Alice reconnut sûrement sa sœur avant nous car elle lui fit une longue accolade, lui parla un peu en français, mais ne prêta pas de suite attention à nous. En fait, à part ma cousine qu'elle avait dû voir il y a fort longtemps, elle ne nous avait jamais vu.

Nous reçûmes ses salutations, nous lui dîmes nos prénoms, et elle nous fit rentrer chez elle.

La maison était simple, mais ils passaient tellement de temps dehors qu'elle n'avait pas besoin d'être plus grande ou plus confortable.

Je fis rapidement connaissance avec les enfants du couple, dont les deux garçons me parurent vraiment polissons. Maria, dix ans, était plutôt sage, mais João et Moises, ses frères de six et sept ans, la bêtise incarnée.

Ma cousine Marie m'expliqua en souriant qu'ils étaient toujours prêts à jouer les enfants canailles, faire des croches–pattes, des remarques déplacées envers les gens, des farces plus ou moins drôles. Je tentais au maximum de les éviter, mais ce ne fus pas facile, et je me liait d'affection avec leur soeur aînée Maria.

Lorsque le soleil commença à baisser d'intensité, Maria, qui parlait bien le français du fait de sa mère native, proposa à ce qu'on dorme à la belle étoile ce soir. Son père accepta, c'était chose courante ici, en Méditerranée. En guise de souper, eûmes droit à un plat typiquement Portugais, une caldeirada, un ragoût de poisson, de crustacés, avec des tomates, et des herbes aromatiques, un plat consistant, mais assez bon.

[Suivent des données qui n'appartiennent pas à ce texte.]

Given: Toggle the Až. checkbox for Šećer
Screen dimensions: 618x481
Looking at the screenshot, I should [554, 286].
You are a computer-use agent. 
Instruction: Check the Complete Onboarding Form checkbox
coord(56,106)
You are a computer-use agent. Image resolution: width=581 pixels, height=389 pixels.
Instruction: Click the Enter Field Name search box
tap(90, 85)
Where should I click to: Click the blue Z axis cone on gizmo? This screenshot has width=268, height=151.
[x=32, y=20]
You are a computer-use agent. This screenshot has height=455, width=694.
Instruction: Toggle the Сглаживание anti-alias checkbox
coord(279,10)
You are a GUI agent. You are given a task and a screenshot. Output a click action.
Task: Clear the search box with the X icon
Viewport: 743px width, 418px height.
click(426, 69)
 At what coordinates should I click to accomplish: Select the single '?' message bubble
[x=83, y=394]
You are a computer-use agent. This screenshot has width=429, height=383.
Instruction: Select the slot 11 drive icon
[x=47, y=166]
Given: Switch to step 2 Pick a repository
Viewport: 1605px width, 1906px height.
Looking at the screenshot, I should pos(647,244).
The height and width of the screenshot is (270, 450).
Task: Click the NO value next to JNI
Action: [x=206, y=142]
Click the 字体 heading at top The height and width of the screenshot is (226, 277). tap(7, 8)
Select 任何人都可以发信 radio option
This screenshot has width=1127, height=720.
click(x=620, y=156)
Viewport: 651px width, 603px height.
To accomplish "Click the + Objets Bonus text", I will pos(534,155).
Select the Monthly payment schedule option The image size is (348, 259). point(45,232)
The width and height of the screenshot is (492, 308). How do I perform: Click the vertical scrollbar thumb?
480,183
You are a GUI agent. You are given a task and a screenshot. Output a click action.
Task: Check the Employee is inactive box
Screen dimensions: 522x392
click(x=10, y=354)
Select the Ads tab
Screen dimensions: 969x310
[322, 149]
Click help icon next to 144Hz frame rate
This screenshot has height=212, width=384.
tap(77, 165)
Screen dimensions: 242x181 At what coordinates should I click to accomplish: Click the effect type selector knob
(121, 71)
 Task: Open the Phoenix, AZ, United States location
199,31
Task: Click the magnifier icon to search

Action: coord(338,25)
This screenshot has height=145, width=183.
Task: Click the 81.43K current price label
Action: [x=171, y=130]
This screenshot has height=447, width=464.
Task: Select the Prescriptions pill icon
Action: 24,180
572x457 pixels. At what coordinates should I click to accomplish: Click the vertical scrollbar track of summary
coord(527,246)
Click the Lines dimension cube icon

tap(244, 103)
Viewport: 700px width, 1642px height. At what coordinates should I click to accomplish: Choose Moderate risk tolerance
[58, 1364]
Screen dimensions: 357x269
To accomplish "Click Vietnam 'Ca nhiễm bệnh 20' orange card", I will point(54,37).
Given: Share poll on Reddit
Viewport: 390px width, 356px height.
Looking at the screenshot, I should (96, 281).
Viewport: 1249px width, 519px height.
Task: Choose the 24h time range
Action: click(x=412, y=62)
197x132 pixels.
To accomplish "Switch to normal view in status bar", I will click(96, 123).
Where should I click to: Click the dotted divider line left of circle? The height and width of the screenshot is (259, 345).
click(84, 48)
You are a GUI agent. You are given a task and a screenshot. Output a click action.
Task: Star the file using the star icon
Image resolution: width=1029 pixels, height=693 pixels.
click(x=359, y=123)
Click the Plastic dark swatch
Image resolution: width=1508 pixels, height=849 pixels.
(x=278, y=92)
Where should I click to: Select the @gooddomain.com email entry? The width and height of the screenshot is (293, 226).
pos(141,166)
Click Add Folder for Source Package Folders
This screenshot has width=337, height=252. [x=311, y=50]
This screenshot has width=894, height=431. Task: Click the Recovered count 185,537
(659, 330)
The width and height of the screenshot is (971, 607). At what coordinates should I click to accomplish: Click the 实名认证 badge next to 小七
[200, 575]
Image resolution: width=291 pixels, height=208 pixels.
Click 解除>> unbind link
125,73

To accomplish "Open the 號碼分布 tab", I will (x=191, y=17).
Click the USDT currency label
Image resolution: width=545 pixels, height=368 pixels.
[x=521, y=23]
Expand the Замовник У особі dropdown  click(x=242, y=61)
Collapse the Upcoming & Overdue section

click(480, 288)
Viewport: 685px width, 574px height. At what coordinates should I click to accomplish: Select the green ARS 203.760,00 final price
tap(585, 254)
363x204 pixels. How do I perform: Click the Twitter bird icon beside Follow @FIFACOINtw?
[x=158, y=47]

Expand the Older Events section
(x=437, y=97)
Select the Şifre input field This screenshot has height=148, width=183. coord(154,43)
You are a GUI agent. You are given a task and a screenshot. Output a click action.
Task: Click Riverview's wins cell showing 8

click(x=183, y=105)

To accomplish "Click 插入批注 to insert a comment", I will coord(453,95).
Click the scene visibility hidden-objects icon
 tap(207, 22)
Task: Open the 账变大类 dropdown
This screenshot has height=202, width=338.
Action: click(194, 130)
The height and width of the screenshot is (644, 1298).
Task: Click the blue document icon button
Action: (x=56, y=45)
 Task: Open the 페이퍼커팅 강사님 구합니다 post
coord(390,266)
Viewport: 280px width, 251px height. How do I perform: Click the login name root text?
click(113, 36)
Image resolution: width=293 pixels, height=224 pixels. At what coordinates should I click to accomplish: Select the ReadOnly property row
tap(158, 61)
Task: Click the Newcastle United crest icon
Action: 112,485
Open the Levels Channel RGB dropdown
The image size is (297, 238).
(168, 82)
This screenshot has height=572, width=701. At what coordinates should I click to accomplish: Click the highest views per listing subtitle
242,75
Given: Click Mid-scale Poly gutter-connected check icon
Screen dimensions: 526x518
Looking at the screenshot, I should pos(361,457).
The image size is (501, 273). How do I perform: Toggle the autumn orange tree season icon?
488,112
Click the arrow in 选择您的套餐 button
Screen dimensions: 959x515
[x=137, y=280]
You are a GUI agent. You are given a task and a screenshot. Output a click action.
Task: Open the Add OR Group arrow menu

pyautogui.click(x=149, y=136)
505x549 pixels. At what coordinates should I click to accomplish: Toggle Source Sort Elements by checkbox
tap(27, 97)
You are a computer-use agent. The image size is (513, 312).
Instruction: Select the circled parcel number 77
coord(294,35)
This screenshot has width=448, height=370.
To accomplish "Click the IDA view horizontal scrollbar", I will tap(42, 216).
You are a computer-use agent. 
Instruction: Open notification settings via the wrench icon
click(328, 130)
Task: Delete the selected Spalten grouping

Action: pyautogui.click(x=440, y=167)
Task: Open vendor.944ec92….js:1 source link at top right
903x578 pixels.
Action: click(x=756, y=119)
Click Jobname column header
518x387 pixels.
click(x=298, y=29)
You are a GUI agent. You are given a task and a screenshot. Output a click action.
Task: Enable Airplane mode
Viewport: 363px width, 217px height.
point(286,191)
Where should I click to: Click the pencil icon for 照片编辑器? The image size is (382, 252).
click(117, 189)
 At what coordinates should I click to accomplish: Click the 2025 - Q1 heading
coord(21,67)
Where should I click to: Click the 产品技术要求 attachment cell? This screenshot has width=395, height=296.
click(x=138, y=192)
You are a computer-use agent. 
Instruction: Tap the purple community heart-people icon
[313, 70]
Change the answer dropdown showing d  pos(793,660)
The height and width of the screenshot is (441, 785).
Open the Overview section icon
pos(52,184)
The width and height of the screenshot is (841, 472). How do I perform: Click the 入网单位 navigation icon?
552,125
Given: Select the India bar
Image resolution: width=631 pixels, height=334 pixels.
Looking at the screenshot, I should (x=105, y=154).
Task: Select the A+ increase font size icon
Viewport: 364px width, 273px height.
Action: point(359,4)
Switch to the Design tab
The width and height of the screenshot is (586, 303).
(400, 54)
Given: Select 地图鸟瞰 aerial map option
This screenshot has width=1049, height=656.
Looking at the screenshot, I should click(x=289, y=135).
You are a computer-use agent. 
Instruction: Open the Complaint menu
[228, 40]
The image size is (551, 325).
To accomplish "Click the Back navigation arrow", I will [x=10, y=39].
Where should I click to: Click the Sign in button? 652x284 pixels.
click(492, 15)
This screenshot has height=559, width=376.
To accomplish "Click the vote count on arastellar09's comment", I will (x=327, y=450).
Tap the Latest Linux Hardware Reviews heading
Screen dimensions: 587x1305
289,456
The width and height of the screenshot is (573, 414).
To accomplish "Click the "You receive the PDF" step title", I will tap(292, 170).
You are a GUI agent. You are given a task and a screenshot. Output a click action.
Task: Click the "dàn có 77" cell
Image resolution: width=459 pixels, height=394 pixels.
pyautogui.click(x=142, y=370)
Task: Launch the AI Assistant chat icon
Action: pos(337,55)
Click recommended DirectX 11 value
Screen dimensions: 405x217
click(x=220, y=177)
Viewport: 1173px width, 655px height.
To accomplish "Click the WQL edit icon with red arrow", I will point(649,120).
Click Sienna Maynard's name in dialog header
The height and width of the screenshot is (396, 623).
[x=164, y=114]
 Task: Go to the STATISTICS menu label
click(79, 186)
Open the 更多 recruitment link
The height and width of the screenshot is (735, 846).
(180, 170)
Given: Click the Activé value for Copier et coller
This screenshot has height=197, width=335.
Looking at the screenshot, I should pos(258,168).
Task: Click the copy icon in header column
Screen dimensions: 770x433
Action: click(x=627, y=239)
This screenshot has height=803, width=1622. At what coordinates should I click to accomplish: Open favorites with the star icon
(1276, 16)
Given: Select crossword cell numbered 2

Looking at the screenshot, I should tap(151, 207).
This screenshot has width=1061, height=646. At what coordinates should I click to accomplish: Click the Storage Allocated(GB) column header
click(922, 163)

Nous nous couchâmes très tard, car nous passâmes la soirée à faire connaissance, je lui parlais de moi, elle m'apprit les bases en portugais. Une fois, Camille vint nous déranger dans la chambre. Je ne sais pas ce qui passa dans ma tête mais je la repoussa, assez violemment. Elle s'en alla finalement sans doute assez déçue, et je fus prise de remords jusqu'au lendemain.

Nous dormîmes dehors, et, mis à part les moustiques qui me dévorèrent, la chaleur accablante dès le lever du soleil et la lumière du jour qui me réveilla assez tôt, ce fut une expérience que j'appréciais. Le lendemain matin, après le déjeuner composé de Pasteis de Belem, une viennoiserie, Qeijadas, un gâteau à la crème, et autres croissants au jambon et fromage, je fus rassasiée un certain temps.

Nous partîmes pour une balade, suivie d'un pique – nique en début d'après-midi.

Nous marchâmes quelques temps, jusqu'à un endroit verdoyant, quelque peu coupé du reste du monde, il y avait un lac asséché, nous jouâmes autour avec Maria ses deux frères, puis nous prîmes notre repas du midi. Dans la forêt, il y avait aussi un minuscule lac rempli, épargné par la sécheresse du fait que les arbres filtrent les rayons du soleil.

Là, le père de Maria nous initia à la pêche, mais, n'aimant pas l'eau, et effrayée par les poissons, je fis beaucoup rire les enfants. A la fin de la journée, épuisée, je m’endormis sur le lit de Maria, sans même avoir pris mon souper. Comme j'aurais voulu passer des journées de ce type toute l'année !

Cette nuit-là, mon rêve m'emporta loin de tout, dans un monde étrange, peuplé de poissons maléfiques, de ravins où l’on n’atterrissait jamais lorsqu'on y tombait, ce qui me fis sursauter, car je cru vraiment chuter de mon lit. Je crus aussi pendant ce rêve apercevoir ma mère, mais je fus réveillée avant de savoir si c'était elle.